– Хочешь попробовать?
Я аж подпрыгнул от неожиданности. Да и кому не случалось поддаться этой усыпляющей игре светотени: солнечные блики мелькают перед глазами вперемешку с пятнами сумрака, мысли уплывают куда-то вдаль… и в упор не замечаешь, что творится у тебя прямо под носом.
А прямо под носом у меня сидел, скрестив ноги, продавец этих самых лепешек. От испуга я вскинул руки и выронил хлебец. Тот пролетел до середины улицы и шлепнулся прямиком на свежую кучу коровьего навоза.
– Простите, пожалуйста! Я вас не заметил! – выпалил я, уже собираясь пуститься наутек.
– Ничего страшного, – спокойно сказал продавец. – Корова съест. Вот, возьми другую.
Он разломил лепешку пополам, и мы вдвоем ее съели. Тесто и вправду было черствое, жесткое, как резина, – та еще работенка для зубов, – однако сытное. Я успокоился и подумал, что надо бы поддержать разговор:
– Вы их сами печете?
– Да. Хочешь, покажу?
Продавец поднялся со своего помоста и поманил меня за собой – в дом.
В лачуге оказалось две комнаты: ту, что побольше, почти целиком занимала печь, а спальню от пекарни отделяла лишь хлипкая занавеска. Пол печи был выложен гладкими камнями. Мой новый знакомец начал было объяснять, как выпекают хлеб на этих разогретых камнях, – как вдруг со стороны мечети донесся заунывный клич муэдзина. Я знал, что это призыв к молитве, но не представлял себе, что за этим должно воспоследовать. Памятуя о том, как христиан сзывают в церковь колокольным звоном, я воображал, будто правоверный мусульманин должен все бросить по этому зову и бежать в мечеть. Как бы не так! Пекарь прервался на полуслове, извинился, юркнул в другую комнату, тотчас вернулся с ковриком, скатанным в трубку, и расстелил его на полу пекарни, взметнув попутно целую мучную бурю. И начал молиться – прямо у меня на глазах, не отходя от печи. Я оторопел: ну разве так можно? Это же просто неприлично! Однако же лишним почувствовал себя я, а не он. Хорошо еще, он молился с закрытыми глазами.
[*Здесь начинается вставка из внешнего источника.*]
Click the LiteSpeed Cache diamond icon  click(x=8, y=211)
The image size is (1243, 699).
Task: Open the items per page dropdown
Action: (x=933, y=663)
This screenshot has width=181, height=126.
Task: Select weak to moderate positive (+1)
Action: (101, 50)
Сначала он постоял, бормоча что-то по-арабски. Приложил руки к ушам, большими пальцами коснувшись мочек, – никак прислушивался: что-то ответит ему Аллах? Потом согнулся в поклоне. Снова выпрямился. Упал на колени и уткнулся головой в коврик. Разогнулся. Снова припал к земле. После чего встал и начал все сначала – по второму кругу.
Вот те на, подумал я, а всего ислама-то – немудрящая гимнастика. Эдакая бедуинская йога со скидкой на жару. Асаны без пота, небеса без хлопот.
А он повторил все четыре раза кряду, не прекращая бормотать. Напоследок повертел головой вправо-влево, замер на секунду-другую в медитации – и все. Открыл глаза, улыбнулся и сошел с коврика. Скатал его легким мановением руки, выдававшим давнюю привычку, отнес на место и вернулся ко мне:
– На чем я остановился?
Вот так я и увидел впервые мусульманскую молитву – торопливую, неукоснительную, пластичную, невнятную, потрясающую до глубины души. И когда я в очередной раз молился в церкви – безмолвно застыв на коленях перед Христом на кресте, – меня все преследовал тот образ гимнастического единения с Богом посреди мешков с мукой.
19
Я пришел к нему снова.
– Во что вы верите? – спросил я.
Глаза его вспыхнули.
– В Возлюбленного, – ответил он.
Покажите мне такого умника, который ухитрится понять ислам, почувствовать его дух – и не полюбить его. Это прекрасная религия братства и благоговейной любви.
Мечеть и впрямь оказалась без крыши – открытая всем ветрам, распахнутая навстречу Богу. Мы сидели, скрестив ноги, и слушали имама, пока не настал час молитвы. Тогда хаотичный орнамент на полу рассыпался: слушатели, сидевшие где придется, поднялись и выстроились плечом к плечу, ряд за рядом. Ряды сомкнулись – ни одного промежутка, все пространство заполнилось сплошь. Как приятно было коснуться лбом земли! Я сразу же ощутил, как соприкасаюсь в глубине души с чем-то священным.